About 860 vessels, from cruisers and destroyers to small private boats and boats, took part in the evacuation near Dunkirk.
The Allied evacuation from Dunkirk, one of the most dramatic operations during World War II, was completed on June 4, 1940. This action saved 338,226 Allied soldiers from German capture or death.
Namely, during May, the German army surrounded the large British, French and Belgian forces on both sides of the French-Belgian border on both sides of the French-Belgian border. Pressed on all sides by the bridgehead, of which Dunkirk was the only port, they gathered on the beaches of Dunkirk because the local port had meanwhile been destroyed. When the Germans were expected to grind down Allied forces, Hitler made a controversial decision on May 24 (which historians still discuss today) to stop the tanks right in front of Dunkirk and leave it to the Luftwaffe to destroy the enemy in a trap. Two days later, the evacuation of Allied forces codenamed Dynamo was launched, which took place in dramatic conditions of growing pressure from the mainland and continuous air attacks.
The evacuation near Dunkirk involved about 860 vessels that made up the strangest fleet in the history of warfare. Namely, for the needs of evacuation, almost all vessels that could be found in British, French, Dutch and Belgian ports were mobilized. So warships, fishing boats, ferries, luxury yachts, ordinary boats were engaged… Hitler then ordered a ground attack, but the Allies had already organized a strong defensive line. It was not until June 4, when the last Briton left, that the resistance subsided and about 40,000 French and Belgians surrendered to the Germans. Allied weapons and 177 aircraft, 29 warships and 215 other ships fell into German hands.
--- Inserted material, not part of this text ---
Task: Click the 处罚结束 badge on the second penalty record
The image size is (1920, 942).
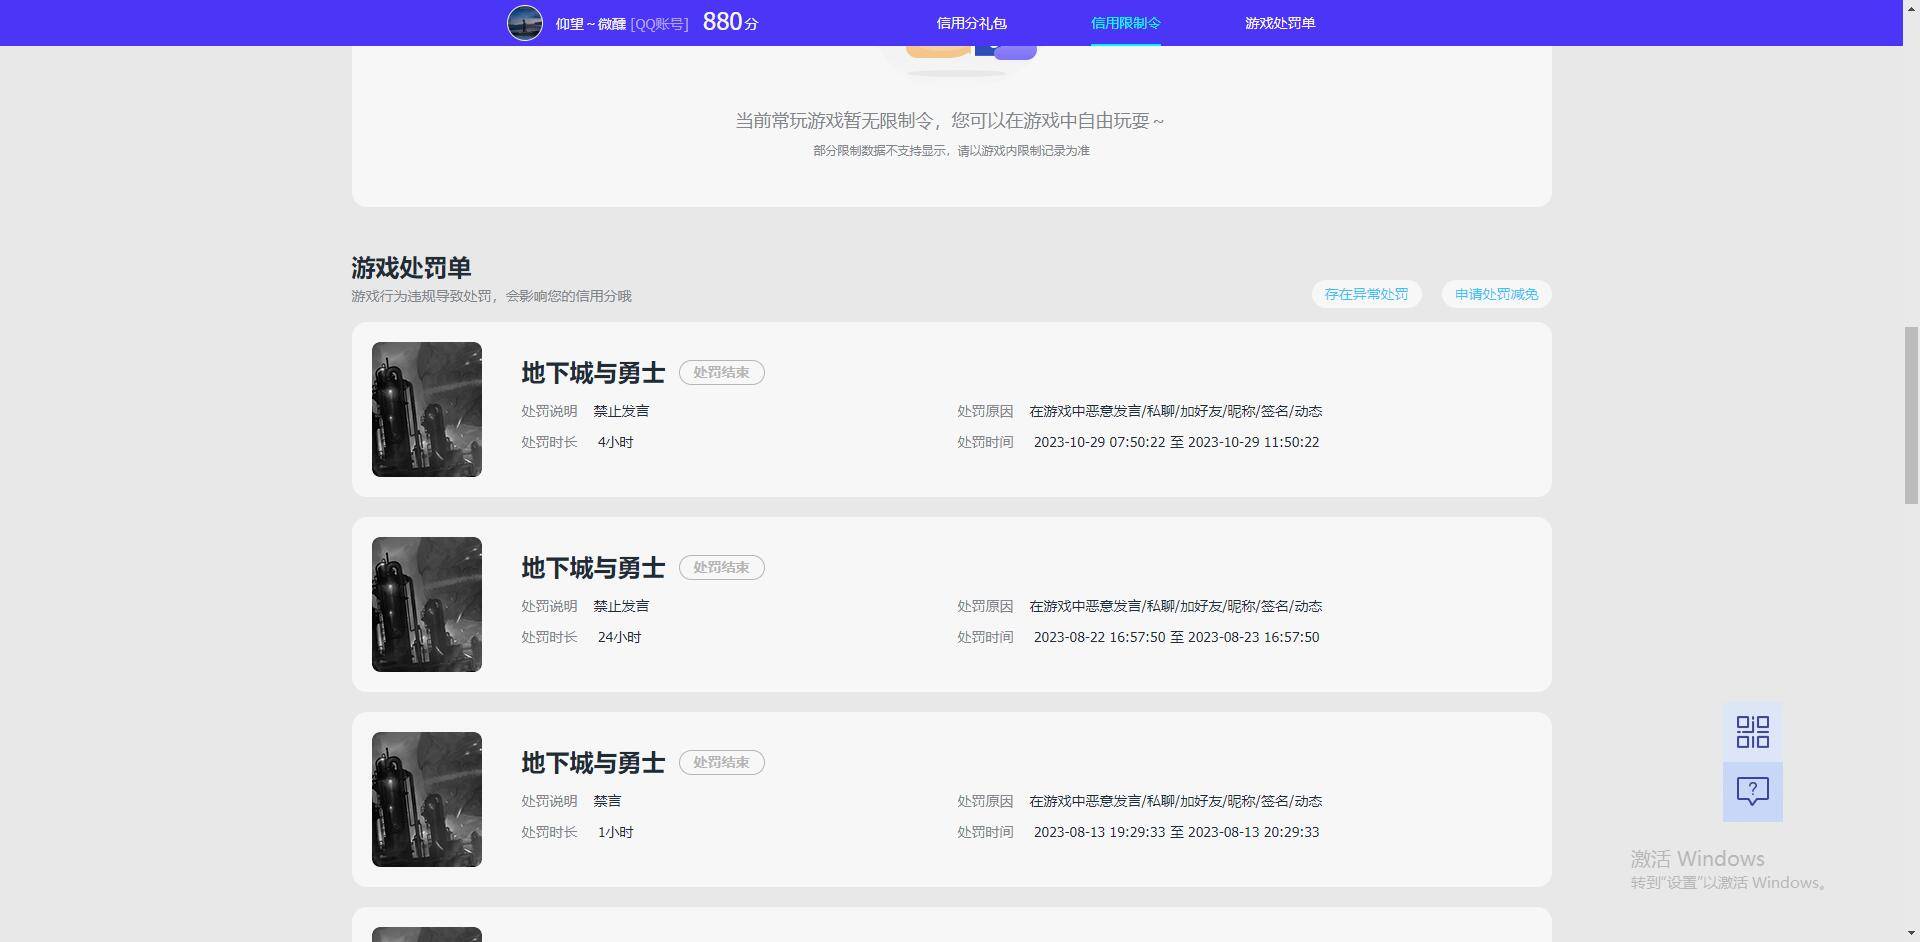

Despite the fact that the operation at Dunkirk was an evacuation, it was considered a great success, as many Allied soldiers were rescued from the Germans. This also preserved a significant military force that could later be used to fight the same enemies. The whole operation was later called the Miracle at Dunkirk.
British Prime Minister Winston Churchill gave a famous speech in the British Parliament at the time of the end of the evacuation. In it he used the phrase: “we shall fight on the beaches”, which has become one of his most famous phrases in general. It was a motivational speech that reflected his intention to never give in to German military force.